-- Begin RECORDS SUPPLIED --

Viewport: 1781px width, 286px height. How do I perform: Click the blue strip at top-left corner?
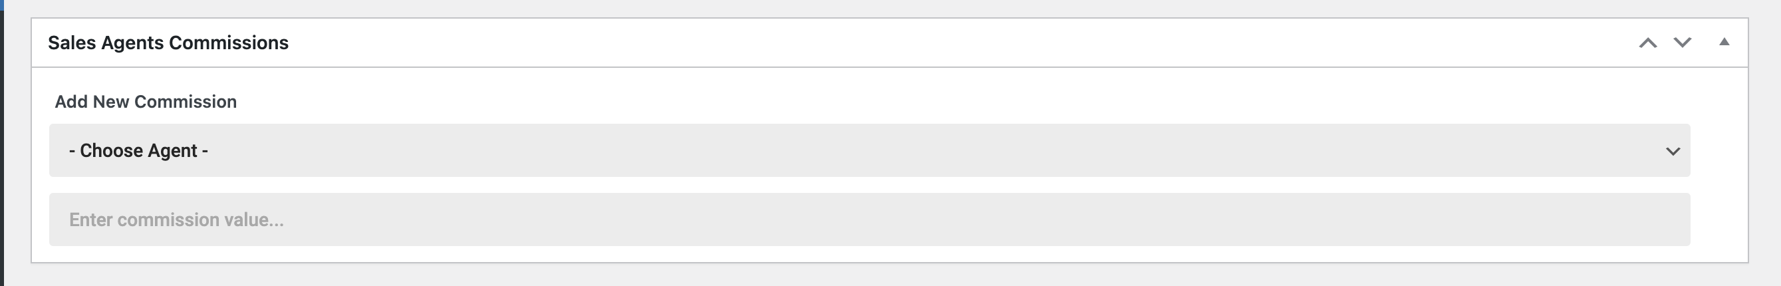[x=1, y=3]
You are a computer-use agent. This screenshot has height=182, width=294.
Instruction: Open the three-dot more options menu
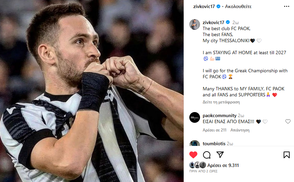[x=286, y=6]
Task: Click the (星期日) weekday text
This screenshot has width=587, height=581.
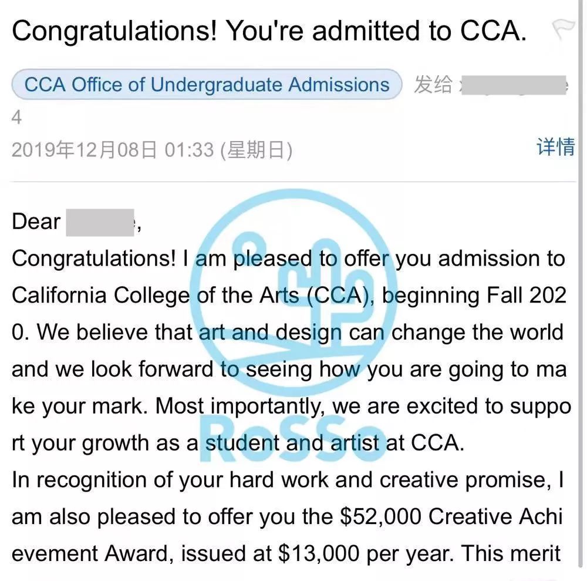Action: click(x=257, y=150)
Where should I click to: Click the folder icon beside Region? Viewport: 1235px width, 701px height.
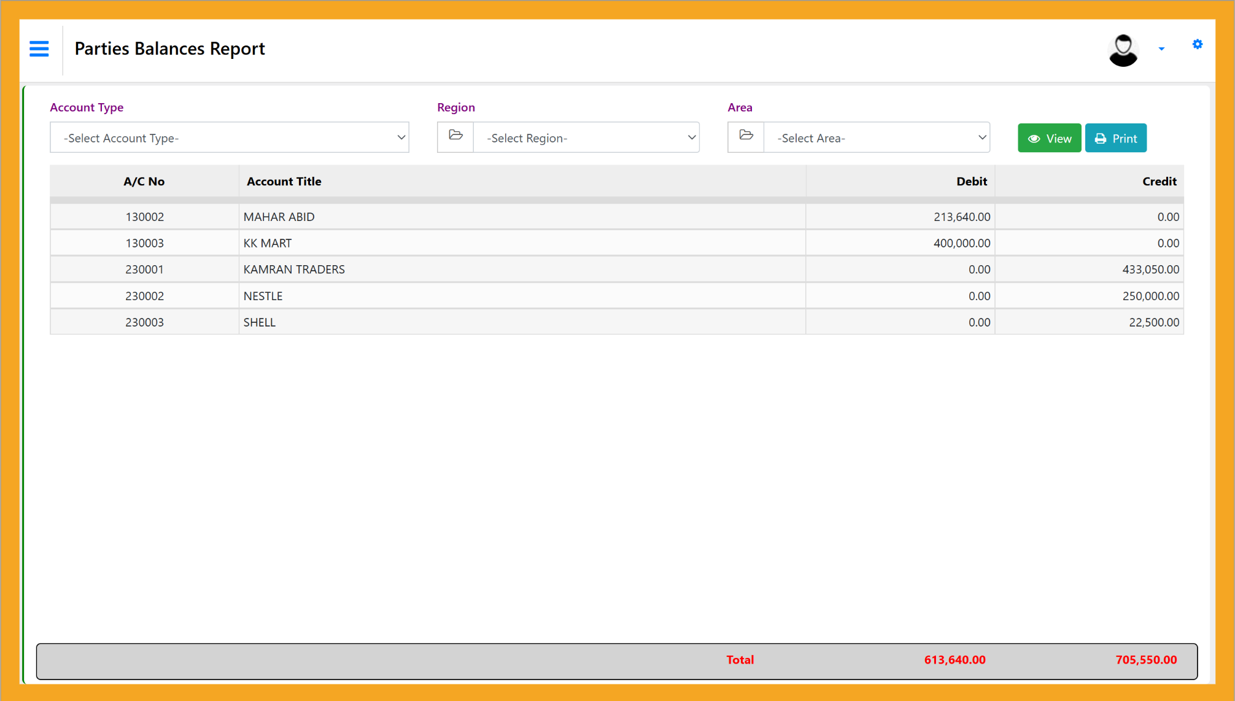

-- End RECORDS SUPPLIED --

Put every line of the items above into a Markdown table with the columns Row and Text. Skip blank lines, and leave the pictures out.

| Row | Text |
|---|---|
| 1 | Viewport: 1781px width, 286px height. How do I perform: Click the blue strip at top-left corner? |
| 2 | [x=1, y=3] |
| 3 | You are a computer-use agent. This screenshot has height=182, width=294. |
| 4 | Instruction: Open the three-dot more options menu |
| 5 | [x=286, y=6] |
| 6 | Task: Click the (星期日) weekday text |
| 7 | This screenshot has width=587, height=581. |
| 8 | Action: click(x=257, y=150) |
| 9 | Where should I click to: Click the folder icon beside Region? Viewport: 1235px width, 701px height. |